“Look, Violet, I mean Miss Home; the moon is in crescent, and we shall have a pleasant night to walk in; won’t it be delightful?”

“Yes,” she murmured; but neither of them observed that the clouds were gathering thick and fast, and obscured all except a few struggling glimpses of scattered stars.

They came to a sort of stile formed by two logs of wood laid across the gap in a stone wall, and Kennedy vaulting over it, gave her his hand.

“Surely,” she said, stopping timidly for a moment, “we did not pass over this in coming, did we?”

Kennedy looked back. “No,” he said, “I don’t remember it; but no doubt it has been put up merely for the night to prevent the cattle from going astray.”

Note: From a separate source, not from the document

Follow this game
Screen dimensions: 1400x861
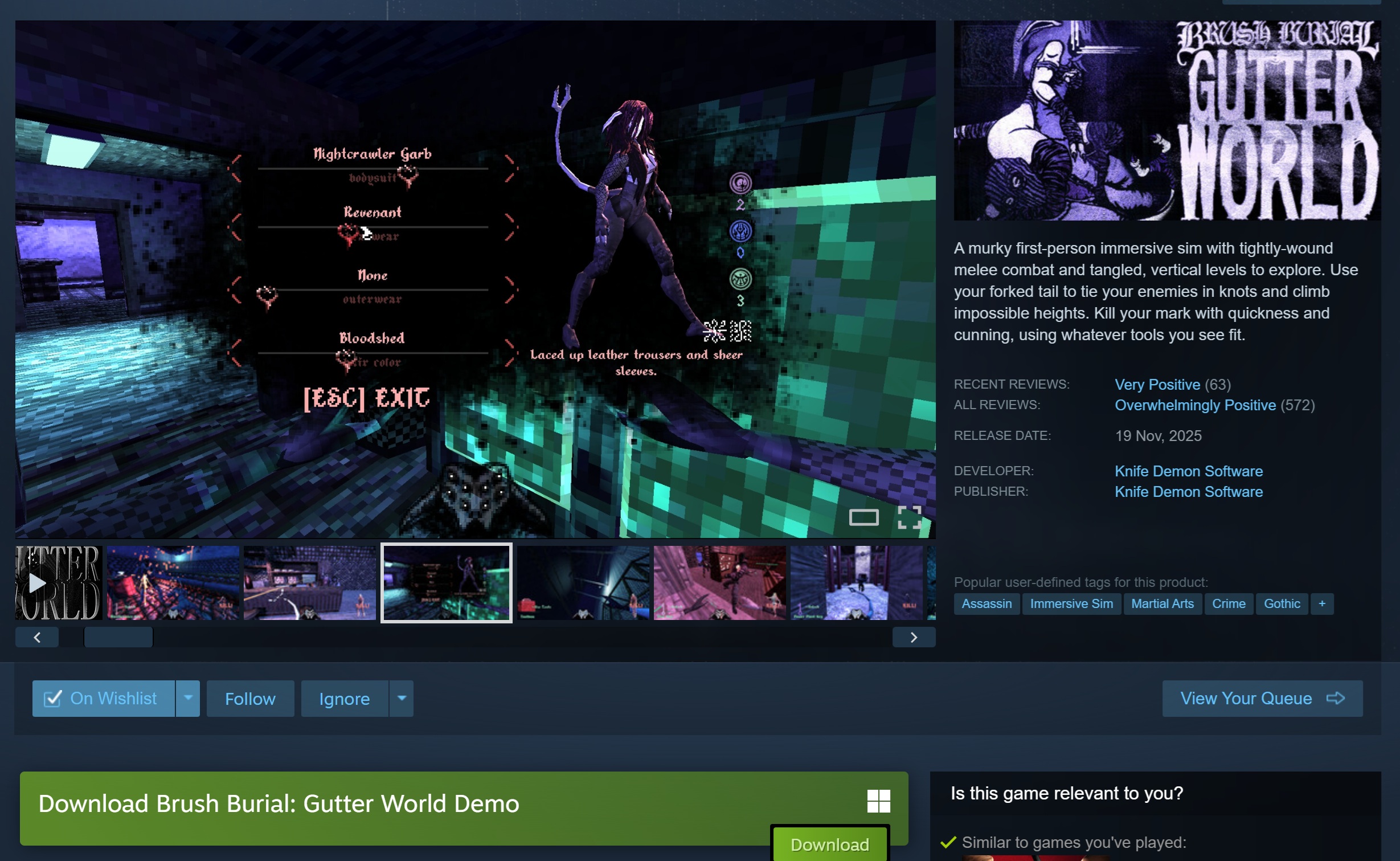(x=250, y=698)
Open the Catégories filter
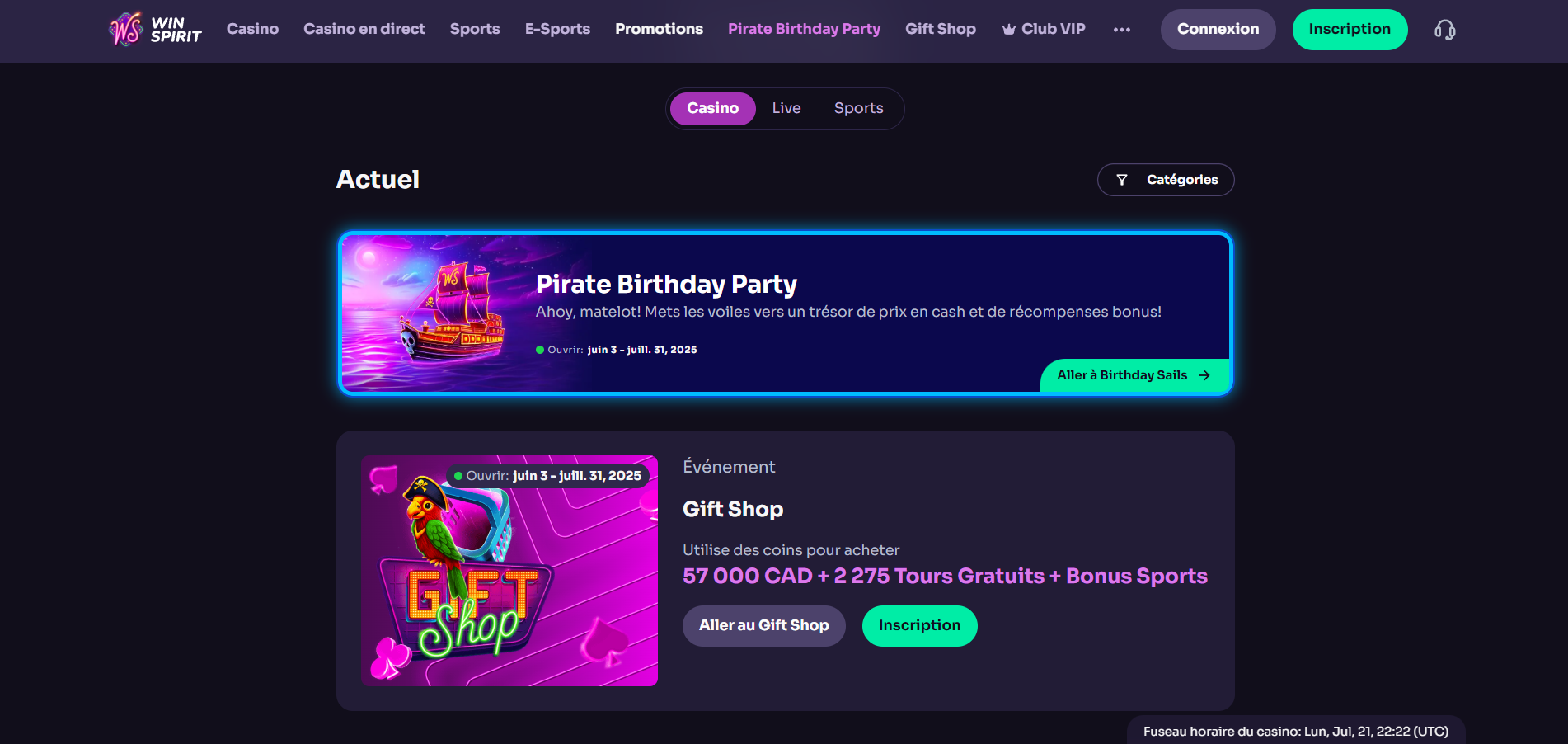Screen dimensions: 1568x744 1165,180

They went forward, but a deeper and deeper misgiving filled Violet’s mind that they had chosen a wrong road.

“I think,” she said with a fluttered voice, “that the path looks much narrower than it did this morning. Do you see the others?”

They both strained their eyes through the gloom, now rendered more thick than ever by the dark driving clouds, but they could see no trace of their companions, and though they listened intently, not the faintest sound of voices reached their eager ears.

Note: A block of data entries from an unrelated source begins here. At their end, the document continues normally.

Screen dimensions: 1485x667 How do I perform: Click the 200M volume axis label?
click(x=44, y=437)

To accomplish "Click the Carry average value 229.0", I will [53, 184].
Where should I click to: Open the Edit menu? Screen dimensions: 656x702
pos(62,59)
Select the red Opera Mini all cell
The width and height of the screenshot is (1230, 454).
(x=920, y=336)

They spoke no word, but a few steps farther brought them to a towering rock around the base of which the path turned, and then seemed to cease abruptly in a mass of loose shale. It was too clear now. They had lost their road and turned, whilst they were indulging those golden fancies, into a mere cattle-path worn by the numerous herds of goats and oxen, the music of whose jangling bells still came to them now and then in low sweet snatches from the pastures of the valley and hill.

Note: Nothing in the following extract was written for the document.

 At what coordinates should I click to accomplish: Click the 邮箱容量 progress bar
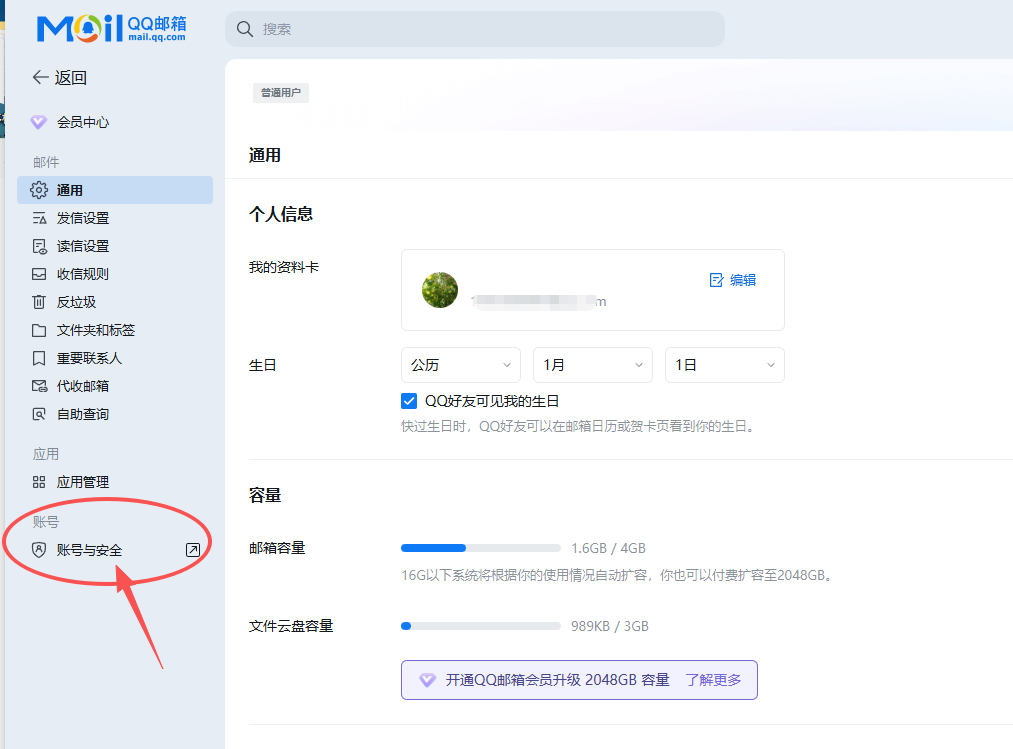[x=480, y=547]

What was to be done? They were alone amid the all but unbroken silence, and the eternal solitudes of the now terrible mountain. The darkness began to brood heavily above them; no one was in sight, and when Kennedy shouted there was no answer, but only an idle echo of his voice. Sheets of mist were sweeping round them, and at length the gusts of wind drove into their faces cold swirls of plashing rain.